Setelah itu, anak sulung SBY ini "bertamu" ke Istana Siak. Di dalam "rumah" Sultan Siak itu AHY juga merenda sejarah orang tuanya yang membubuhi tanda tangan pada prasasti sebagai tanda restorasi atau pemugaran Istana Siak.
Wajah Sultan Syarif Kasim pun menjelma dalam bentuk lukisan, dan ini menjadi buah tangan yang diberikan Syamsuar kepada AHY. Begitu melihat wajah sang Sultan, AHY langsung berdecak kagum. "Ganteng banget Raja Siak," kata AHY spontan.
AHY sempat menelusuri Istana Siak yang bangunannya bergaya arsitektur Eropa, ditukangi Van de Worde kebangsaan Jerman. Sedangkan patung elang sebanyak 6 buah di atas istana itu dirancang oleh arsitektur Melayu ,Tengku Sulung, putra yang bergelar Tengku Sida Indra. Makna dari patung elang itu, melambangkan keberanian dan kekuatan bangsa Melayu.
AHY begitu kagum melihat barang-barang peninggalan kerajaan Sri Indrapura berupa kursi, keramik, dan keris.
Ada juga komet-- di dunia hanya ada dua satu berada di Siak satunya lagi di Jerman-- sejenis musik gramophone langka yang piringnya terbuat dari baja, berisikan instrumen-instrumen klasik Jerman abad VIII ciptaan Beethoven, Mozart, dan Strauss.
AHY pun ingin berbakti untuk masyarakat Siak dengan peduli terhadap lingkungan sehingga secara simbolis dia menanam pohon mentega di halaman Istana Siak, dan diikuti oleh yang lainnya. Lebih kurang 5.000 pohon yang ditanam bentuk wujud komitmen AHY Foundation sebagai Sahabat Bumi.
Bersama ribuan masyarakat Siak, seusai temu ramah, AHY melepas 1.000 balon berwarna merah dan putih sebagai simbol kesatuan dan persatuan Indonesia, di Taman Gedung Tengku Mahratu. Selain itu, AHY juga membagikan berbagai bibit buah-buahan kepada masyarakat Siak.

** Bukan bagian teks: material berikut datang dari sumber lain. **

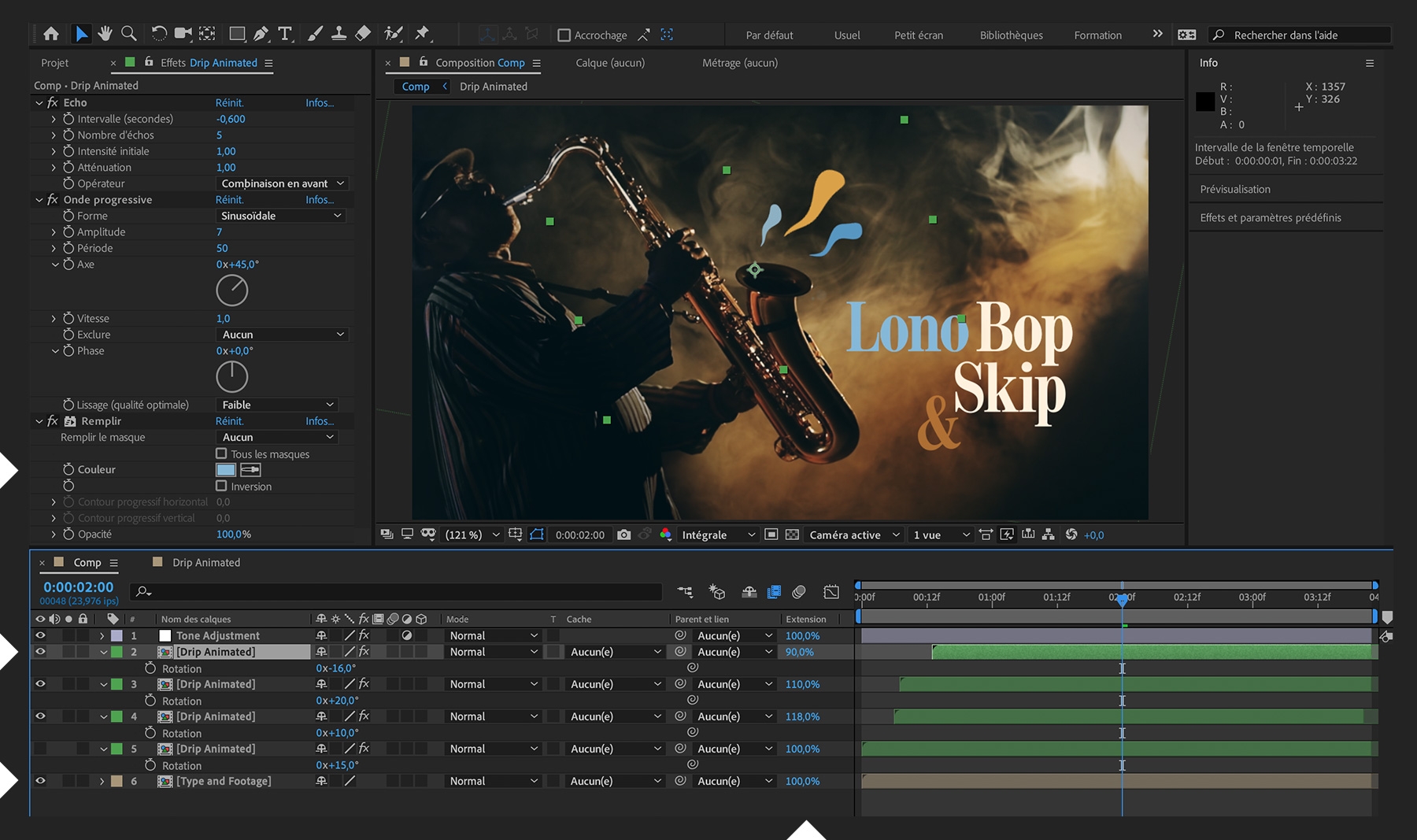Open the Intégrale resolution dropdown
This screenshot has height=840, width=1417.
[x=717, y=535]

Dalam kegiatan temu masyarakat Siak, AHY mengatakan dia mengagumi keindahan dan kebersihan Kabupaten Siak yang juga kaya akan budayanya.
"Indah, asri, bersih, dan rapi. Masyarakat Siak juga ramah," puji AHY.

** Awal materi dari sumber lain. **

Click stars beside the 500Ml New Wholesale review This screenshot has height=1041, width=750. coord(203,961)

Ternyata, sambung AHY, benar apa yang dia baca dan apa yang diceritakan Pak SBY dan Ibu Ani kepadanya tentang keindahan Siak. "Memang Kabupaten Siak ini benar-benar penuh sejarah dan kaya akan budaya," katanya.
Tersebab Siak adalah kota asri, hijau, dan penduduknya ramah tamah sehingga hati AHY terpikat untuk datang kedua kalinya. Dia merasa belum cukup hanya tiga jam berada di Siak.

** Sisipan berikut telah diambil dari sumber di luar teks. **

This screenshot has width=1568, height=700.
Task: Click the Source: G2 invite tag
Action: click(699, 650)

Siak, kata AHY, dengan keindahan nan asri sehingga nama daerah ini cukup ternama. Jadi, Siak bukan saja milik Provinsi Riau, namun lebih jauh lagi kota ini adalah milik Indonesia.
"Mengutip kata dan perjuangan Sultan Siak yang telah menyerahkan mahkota dan kedaulatannya, maka apapun kita serahkan untuk negara ini. Karenanya dengan kemajemukan bangsa ini, kita perlu bersilaturahmi," ucap AHY.
Sebelum meninggalkan Siak untuk kembali ke Jakarta, AHY mampir ke Jembatan Tengku Agung Sultanah Latifah yang merupakan ikon dan objek wisata andalan Kabupaten Siak maupun Provinsi Riau. Sambil menikmati pemandangan di jembatan yang indah dan megah itu, AHY mengabadikan momennya bersama Bupati Syamsuar serta awak media yang ikut meliput.
Di jembatan, dengan menggunakan tanjak, selempang hitam bermotif emas, dan batik hitam bermotif Melayu, serta berkaca nama hitam, AHY mengakhiri kunjungannya di negeri istana Siak.
Mejengnya dan berfotonya AHY di jembatan Siak, kata Syamsuar, jelas membawa keuntungan tersendiri bagi Kabupaten Siak. Sebab, foto-foto itu nantinya akan beredar kemana-mana dan tentunya hal ini akan mengundang rakyat Indonesia untuk berwisata ke Siak.